Dr. Birzer: Thanks, Dr. Fuller. I must say, I have had the privilege of meeting Dr. Higgs several times, and he’s definitely a man of integrity and character, whatever his specific views are. I’ve learned a great deal from him personally, and he’s been a good and kind mentor and friend. He’s also an incredible conversationalist. Although I don’t know enough about Mexico to comment, it strikes me as a place of immense stability in certain regions and instability in others. Its history, especially since 1917, has certainly not been a happy one.

Leaving Dr. Higgs aside, and as to the Constitution, it strikes me that it’s failed for several reasons. All of these reasons are certainly not reasons to abandon it, or to think that it can’t be corrected. Just as the Founders analyzed the failures and successes of the past, so must we. After all, we must remember, they sought not a “perfect union,” but a “more perfect union.” It is well worth remembering perhaps the most interesting of the neglected founders, John Dickinson, when he famously stated on August 13, 1787:

Experience must be our only guide. Reason may mislead us. It was not Reason that discovered the singular and admirable mechanism of the English Constitution. It was not Reason that discovered or ever could have discovered the odd, and in the eye of those who are governed by reason, the absurd mode of trial by Jury. Accidents probably produced these discoveries, and experience has given a sanction to them. This is, then, our guide.

Wouldn’t believing in the Constitution and the authors of that Constitution demand we do the same to its history as they did to the history of the English Constitution?

Dr. Fuller: I mean no disrespect to Dr. Higgs. I’ve never met him, but I’ve heard only good things about him. I suppose I just have a Calhounian understanding of what it means to be an American. I don’t conceive of America as a social contract that we can, or should, simply opt out of when the other party fails to live up to its side of the bargain.

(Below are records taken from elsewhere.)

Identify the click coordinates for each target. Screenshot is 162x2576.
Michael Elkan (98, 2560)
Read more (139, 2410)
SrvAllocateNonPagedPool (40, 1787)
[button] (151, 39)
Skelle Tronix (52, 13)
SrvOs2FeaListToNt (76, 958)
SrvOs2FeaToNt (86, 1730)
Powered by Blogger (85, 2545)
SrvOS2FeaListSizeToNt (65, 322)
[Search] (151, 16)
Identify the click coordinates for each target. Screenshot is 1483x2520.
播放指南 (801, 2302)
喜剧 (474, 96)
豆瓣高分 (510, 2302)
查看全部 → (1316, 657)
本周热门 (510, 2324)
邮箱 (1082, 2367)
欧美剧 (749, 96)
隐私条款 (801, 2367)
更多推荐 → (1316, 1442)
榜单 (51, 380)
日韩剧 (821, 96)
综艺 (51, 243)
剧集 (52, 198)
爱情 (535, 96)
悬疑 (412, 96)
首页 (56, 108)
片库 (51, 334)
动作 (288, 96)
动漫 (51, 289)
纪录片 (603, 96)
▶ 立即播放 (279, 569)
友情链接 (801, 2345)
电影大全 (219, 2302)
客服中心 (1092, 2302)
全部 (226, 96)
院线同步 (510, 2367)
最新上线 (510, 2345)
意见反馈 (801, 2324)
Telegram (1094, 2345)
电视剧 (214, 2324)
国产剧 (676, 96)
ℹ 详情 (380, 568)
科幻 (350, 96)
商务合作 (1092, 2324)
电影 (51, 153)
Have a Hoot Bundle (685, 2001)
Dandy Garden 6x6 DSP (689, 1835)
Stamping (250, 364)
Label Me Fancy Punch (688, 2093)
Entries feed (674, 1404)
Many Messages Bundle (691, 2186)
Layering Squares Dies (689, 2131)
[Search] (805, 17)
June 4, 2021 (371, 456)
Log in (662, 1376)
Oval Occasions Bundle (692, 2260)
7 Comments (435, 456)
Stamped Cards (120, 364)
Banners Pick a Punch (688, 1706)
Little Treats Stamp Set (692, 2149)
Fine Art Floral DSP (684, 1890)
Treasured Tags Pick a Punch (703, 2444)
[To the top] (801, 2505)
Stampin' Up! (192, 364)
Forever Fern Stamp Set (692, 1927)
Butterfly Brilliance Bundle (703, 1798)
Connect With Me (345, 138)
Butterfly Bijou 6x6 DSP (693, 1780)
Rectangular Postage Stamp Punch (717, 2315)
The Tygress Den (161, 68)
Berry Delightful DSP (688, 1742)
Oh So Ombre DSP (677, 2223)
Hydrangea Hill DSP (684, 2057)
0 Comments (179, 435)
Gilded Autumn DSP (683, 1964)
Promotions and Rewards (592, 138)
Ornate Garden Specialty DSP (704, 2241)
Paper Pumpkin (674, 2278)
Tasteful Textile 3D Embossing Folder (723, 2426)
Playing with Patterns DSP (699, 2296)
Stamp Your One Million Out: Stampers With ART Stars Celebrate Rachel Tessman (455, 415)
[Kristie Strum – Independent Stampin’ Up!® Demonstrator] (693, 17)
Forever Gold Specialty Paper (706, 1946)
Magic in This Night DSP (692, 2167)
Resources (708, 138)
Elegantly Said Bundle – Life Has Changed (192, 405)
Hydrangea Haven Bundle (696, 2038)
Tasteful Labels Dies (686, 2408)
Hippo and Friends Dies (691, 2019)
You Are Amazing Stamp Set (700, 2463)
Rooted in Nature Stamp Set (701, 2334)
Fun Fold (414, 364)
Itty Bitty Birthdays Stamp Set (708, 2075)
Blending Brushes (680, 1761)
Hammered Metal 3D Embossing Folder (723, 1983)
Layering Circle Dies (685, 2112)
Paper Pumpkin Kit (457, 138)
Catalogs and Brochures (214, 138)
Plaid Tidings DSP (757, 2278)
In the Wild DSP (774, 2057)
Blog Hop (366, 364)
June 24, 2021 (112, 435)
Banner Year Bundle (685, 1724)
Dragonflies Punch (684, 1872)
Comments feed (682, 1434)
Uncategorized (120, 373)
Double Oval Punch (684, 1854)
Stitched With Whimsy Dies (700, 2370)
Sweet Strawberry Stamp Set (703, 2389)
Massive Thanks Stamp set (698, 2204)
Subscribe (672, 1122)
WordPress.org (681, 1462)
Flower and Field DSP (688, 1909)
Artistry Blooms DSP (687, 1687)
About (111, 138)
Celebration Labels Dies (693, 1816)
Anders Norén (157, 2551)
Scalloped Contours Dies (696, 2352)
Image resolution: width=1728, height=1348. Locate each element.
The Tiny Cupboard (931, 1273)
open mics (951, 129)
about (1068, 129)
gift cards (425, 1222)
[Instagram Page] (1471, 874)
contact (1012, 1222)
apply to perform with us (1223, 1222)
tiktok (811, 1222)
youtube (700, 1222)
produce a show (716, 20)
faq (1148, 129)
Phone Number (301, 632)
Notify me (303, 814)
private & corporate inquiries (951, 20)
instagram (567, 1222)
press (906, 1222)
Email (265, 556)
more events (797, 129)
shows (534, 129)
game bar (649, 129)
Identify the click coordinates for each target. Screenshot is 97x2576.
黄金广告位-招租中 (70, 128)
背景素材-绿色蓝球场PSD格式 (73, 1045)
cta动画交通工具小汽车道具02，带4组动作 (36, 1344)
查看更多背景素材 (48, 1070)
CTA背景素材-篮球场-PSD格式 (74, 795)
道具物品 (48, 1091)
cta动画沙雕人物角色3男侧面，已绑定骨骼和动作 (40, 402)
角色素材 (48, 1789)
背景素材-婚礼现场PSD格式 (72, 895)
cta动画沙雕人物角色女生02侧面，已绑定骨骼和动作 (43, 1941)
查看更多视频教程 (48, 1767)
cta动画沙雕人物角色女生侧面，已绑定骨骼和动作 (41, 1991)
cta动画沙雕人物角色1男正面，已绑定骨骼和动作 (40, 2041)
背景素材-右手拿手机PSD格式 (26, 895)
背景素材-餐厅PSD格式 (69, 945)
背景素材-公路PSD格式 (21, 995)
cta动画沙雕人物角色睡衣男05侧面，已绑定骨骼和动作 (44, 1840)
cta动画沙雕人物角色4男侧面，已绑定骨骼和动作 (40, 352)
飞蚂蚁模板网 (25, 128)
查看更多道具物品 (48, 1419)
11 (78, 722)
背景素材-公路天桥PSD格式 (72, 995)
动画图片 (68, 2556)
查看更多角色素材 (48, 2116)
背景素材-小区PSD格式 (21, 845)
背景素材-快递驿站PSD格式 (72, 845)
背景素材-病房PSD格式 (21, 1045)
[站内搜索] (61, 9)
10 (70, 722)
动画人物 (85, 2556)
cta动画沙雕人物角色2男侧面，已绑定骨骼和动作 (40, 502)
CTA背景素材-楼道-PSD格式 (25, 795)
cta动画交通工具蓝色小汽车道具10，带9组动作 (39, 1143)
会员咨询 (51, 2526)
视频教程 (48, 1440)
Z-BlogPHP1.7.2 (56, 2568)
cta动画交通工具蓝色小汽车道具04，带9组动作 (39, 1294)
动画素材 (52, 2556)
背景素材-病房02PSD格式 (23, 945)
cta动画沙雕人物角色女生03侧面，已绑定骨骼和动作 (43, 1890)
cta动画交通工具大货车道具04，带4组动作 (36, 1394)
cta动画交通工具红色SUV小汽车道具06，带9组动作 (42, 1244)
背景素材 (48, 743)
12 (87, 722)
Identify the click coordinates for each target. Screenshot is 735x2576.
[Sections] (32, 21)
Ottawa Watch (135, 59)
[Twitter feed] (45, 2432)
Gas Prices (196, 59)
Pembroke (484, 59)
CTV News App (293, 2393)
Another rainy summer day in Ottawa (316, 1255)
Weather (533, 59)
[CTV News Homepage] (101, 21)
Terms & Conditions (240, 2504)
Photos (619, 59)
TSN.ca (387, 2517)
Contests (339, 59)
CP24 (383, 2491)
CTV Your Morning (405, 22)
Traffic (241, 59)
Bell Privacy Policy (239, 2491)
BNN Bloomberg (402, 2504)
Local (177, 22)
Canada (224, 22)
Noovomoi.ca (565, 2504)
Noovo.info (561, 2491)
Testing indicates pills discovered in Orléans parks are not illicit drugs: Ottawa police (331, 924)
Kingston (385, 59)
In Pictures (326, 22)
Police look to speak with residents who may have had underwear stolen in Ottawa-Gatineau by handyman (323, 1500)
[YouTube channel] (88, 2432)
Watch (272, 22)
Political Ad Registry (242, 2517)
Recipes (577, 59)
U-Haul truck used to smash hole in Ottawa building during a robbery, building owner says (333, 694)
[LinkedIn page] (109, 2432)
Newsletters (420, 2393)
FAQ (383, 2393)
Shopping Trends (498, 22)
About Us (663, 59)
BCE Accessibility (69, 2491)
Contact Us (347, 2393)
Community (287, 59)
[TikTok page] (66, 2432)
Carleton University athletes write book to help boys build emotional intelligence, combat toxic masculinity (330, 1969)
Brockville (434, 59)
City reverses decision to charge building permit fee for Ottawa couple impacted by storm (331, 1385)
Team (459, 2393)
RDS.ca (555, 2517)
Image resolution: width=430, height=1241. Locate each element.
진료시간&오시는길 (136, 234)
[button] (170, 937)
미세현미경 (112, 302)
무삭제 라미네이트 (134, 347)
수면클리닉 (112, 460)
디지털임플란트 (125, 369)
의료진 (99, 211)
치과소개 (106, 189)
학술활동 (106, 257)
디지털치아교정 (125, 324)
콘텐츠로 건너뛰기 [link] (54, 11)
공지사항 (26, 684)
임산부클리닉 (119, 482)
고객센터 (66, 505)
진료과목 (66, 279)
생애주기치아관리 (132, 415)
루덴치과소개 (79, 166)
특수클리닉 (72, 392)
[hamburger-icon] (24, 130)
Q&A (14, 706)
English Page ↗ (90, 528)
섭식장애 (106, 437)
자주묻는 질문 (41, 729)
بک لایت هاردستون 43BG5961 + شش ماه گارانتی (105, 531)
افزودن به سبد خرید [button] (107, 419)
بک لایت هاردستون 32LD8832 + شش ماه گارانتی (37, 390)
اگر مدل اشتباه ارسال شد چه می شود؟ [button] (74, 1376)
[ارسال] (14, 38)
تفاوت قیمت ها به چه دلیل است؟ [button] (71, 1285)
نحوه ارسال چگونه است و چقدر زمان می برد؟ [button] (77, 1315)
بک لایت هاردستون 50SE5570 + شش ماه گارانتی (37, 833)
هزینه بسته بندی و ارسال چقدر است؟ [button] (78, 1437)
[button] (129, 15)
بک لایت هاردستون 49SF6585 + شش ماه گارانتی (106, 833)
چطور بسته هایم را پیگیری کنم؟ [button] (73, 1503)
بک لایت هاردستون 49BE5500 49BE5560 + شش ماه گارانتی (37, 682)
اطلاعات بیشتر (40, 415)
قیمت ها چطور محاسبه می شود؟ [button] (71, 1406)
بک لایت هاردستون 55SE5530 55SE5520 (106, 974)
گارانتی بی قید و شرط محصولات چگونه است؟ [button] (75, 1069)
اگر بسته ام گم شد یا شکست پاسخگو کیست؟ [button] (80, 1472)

As for the Constitution, to be perfectly honest, Dr. Birzer, I think the political Right in our country is on the wrong track. The Constitution is not directly what needs to be defended. What needs to be protected is goodness and decency, and since the Constitution is a document that is based on good and decent principles, a defense of it just naturally comes along for the ride when we argue on behalf of what is right.

I’m entirely with you on the value of experience. But I think too many conservatives and libertarians have become oblivious to our experience. Many ignore the fact that the 1960s transformed the context of American politics. Challenging progressivism is no longer a matter of defending the Constitution. What we have to contend with now is what Lionel Trilling called the “Adversary Culture.” This culture is winning. But it is not winning because it has no regard for our Constitution. It is winning because while it is destroying everything that is good and decent, the political Right is distracted with its intense worry about the fate of the Constitution. But the Constitution is not what the New Left is seeking to destroy. I don’t think they care much about it one way or another. The folks of that culture will attribute things to the Constitution when it suits them and will advocate going beyond it when they can find no constitutional basis for their means and ends. What we have to fight for is human nature and the American heritage. And since the Constitution is designed with human nature in mind, and because the Constitution is our heritage, we’ll be preserving it too.

Dr. Birzer: Well, Dr. Fuller, I can’t disagree with you too much. A constitution without a soul is a corpse. We seem to be missing the soul at the moment.